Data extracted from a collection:

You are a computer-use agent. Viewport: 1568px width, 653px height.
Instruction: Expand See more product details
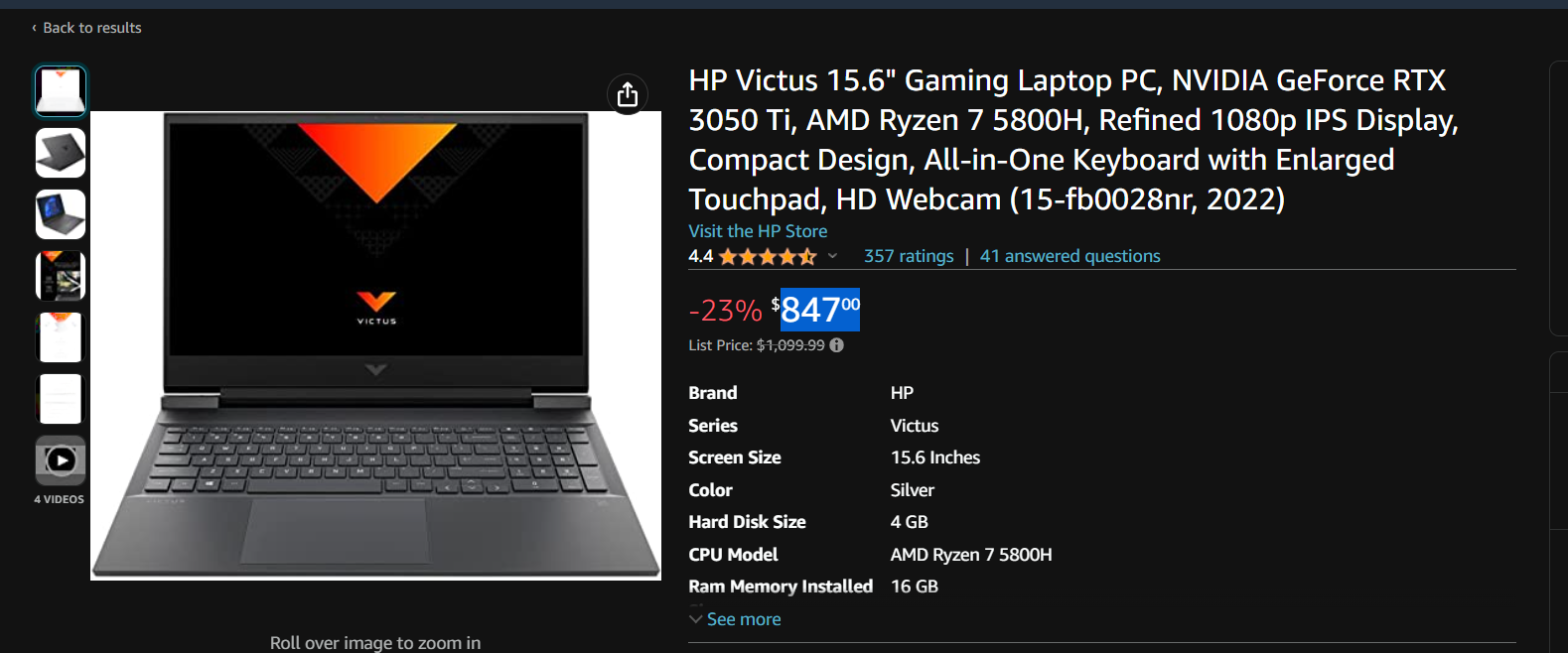click(735, 619)
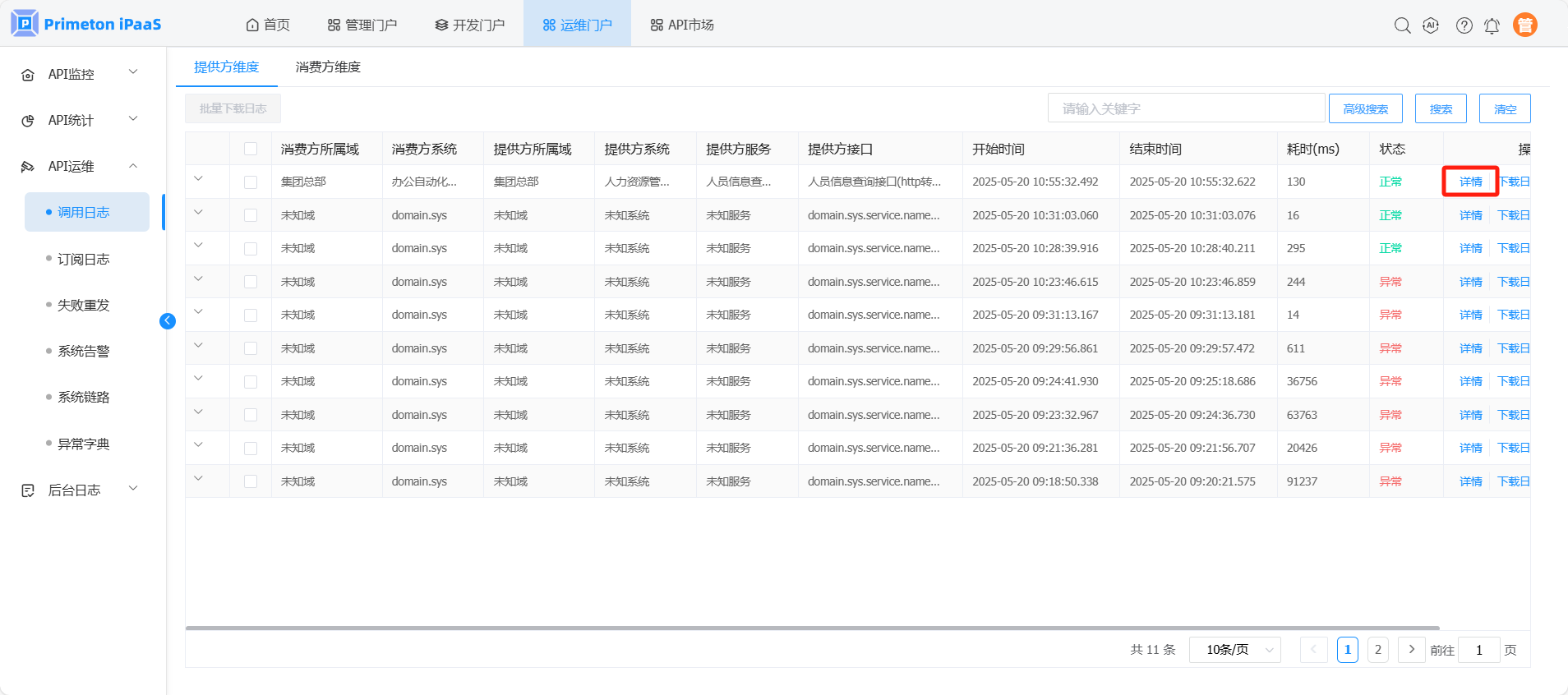This screenshot has height=695, width=1568.
Task: Click the 高级搜索 button
Action: (1365, 108)
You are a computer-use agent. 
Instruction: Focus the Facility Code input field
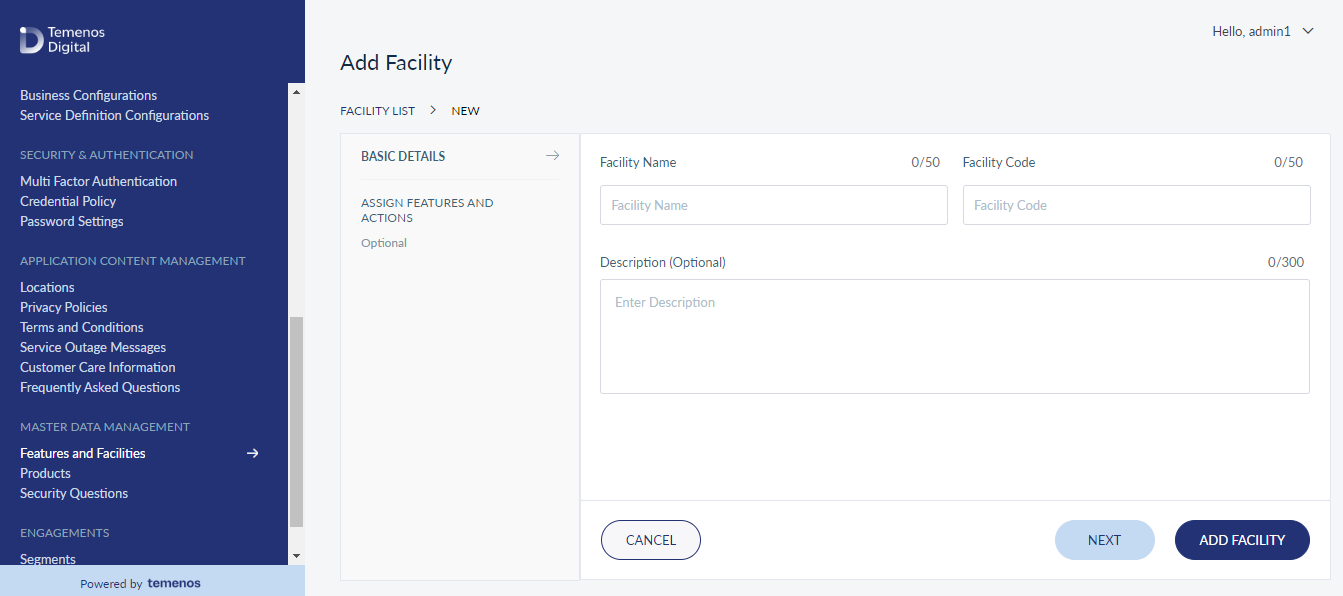[1136, 205]
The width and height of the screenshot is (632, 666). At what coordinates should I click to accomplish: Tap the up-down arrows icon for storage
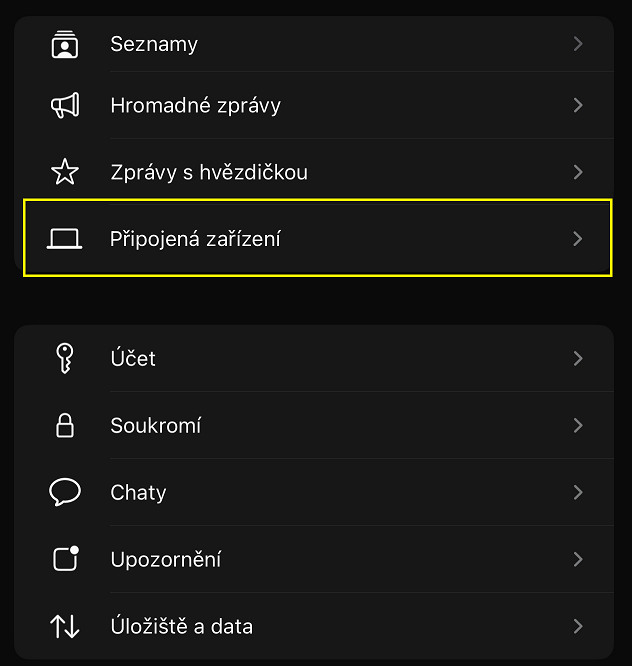click(65, 626)
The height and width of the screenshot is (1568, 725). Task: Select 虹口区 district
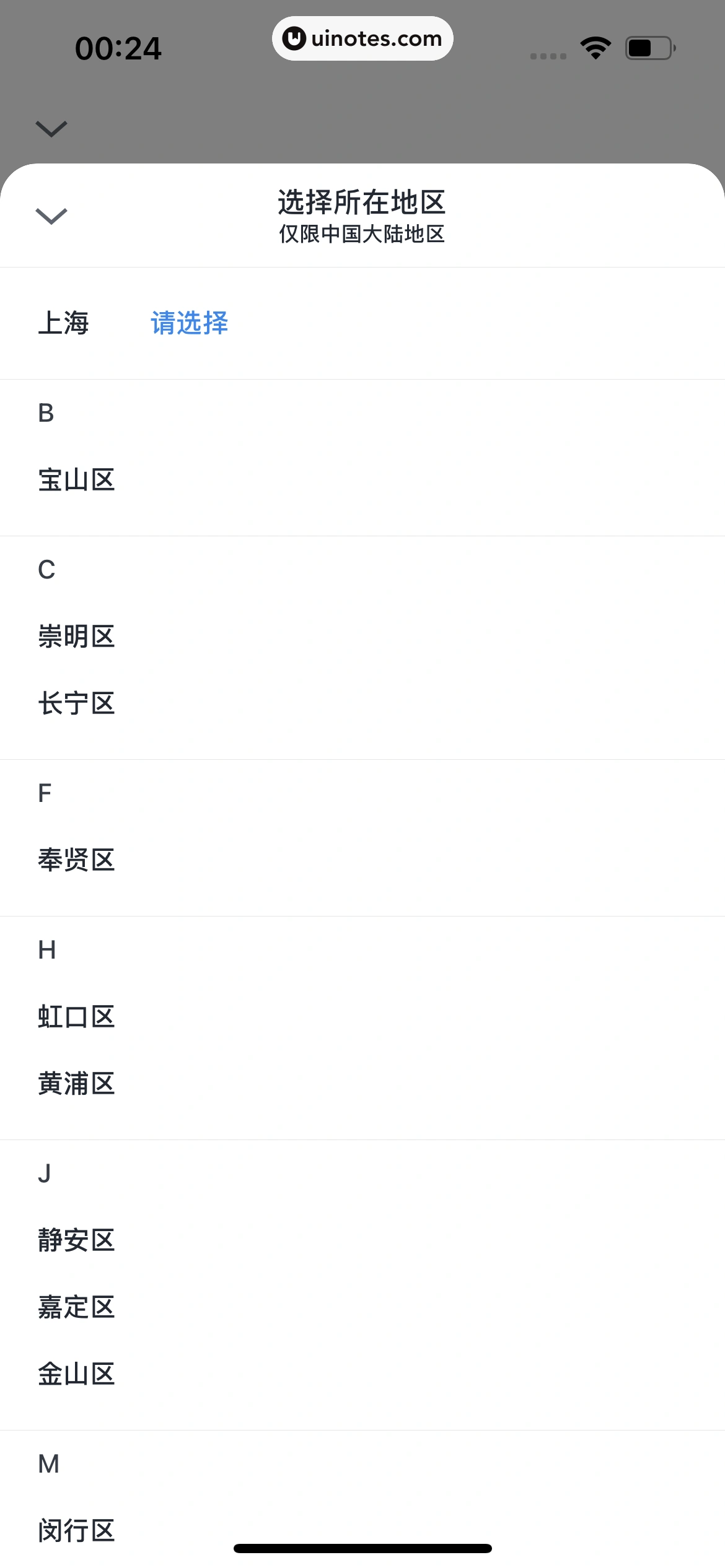76,1016
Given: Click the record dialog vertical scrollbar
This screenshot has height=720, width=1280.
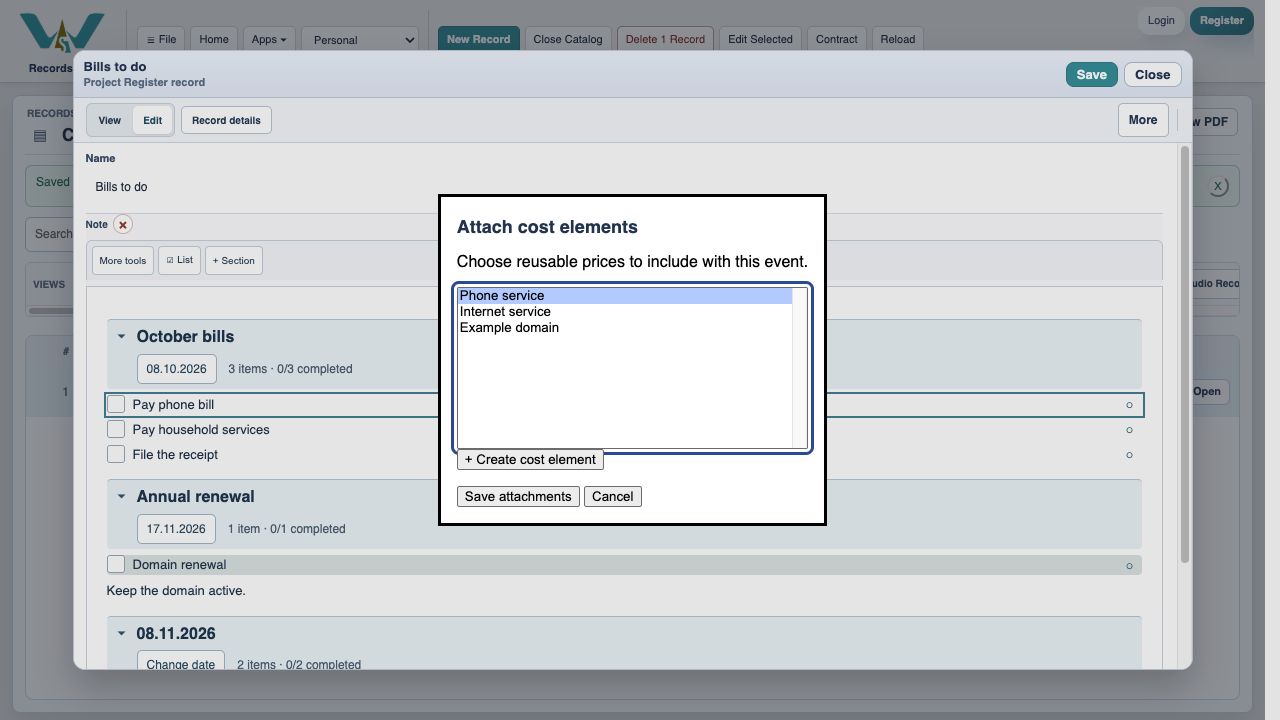Looking at the screenshot, I should (x=1185, y=355).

- Work request
Extract all lines of the records above that include "agent".

- Answer for this exercise
You are a computer-use agent. Viewport: 1568px width, 653px height.
You are a computer-use agent. 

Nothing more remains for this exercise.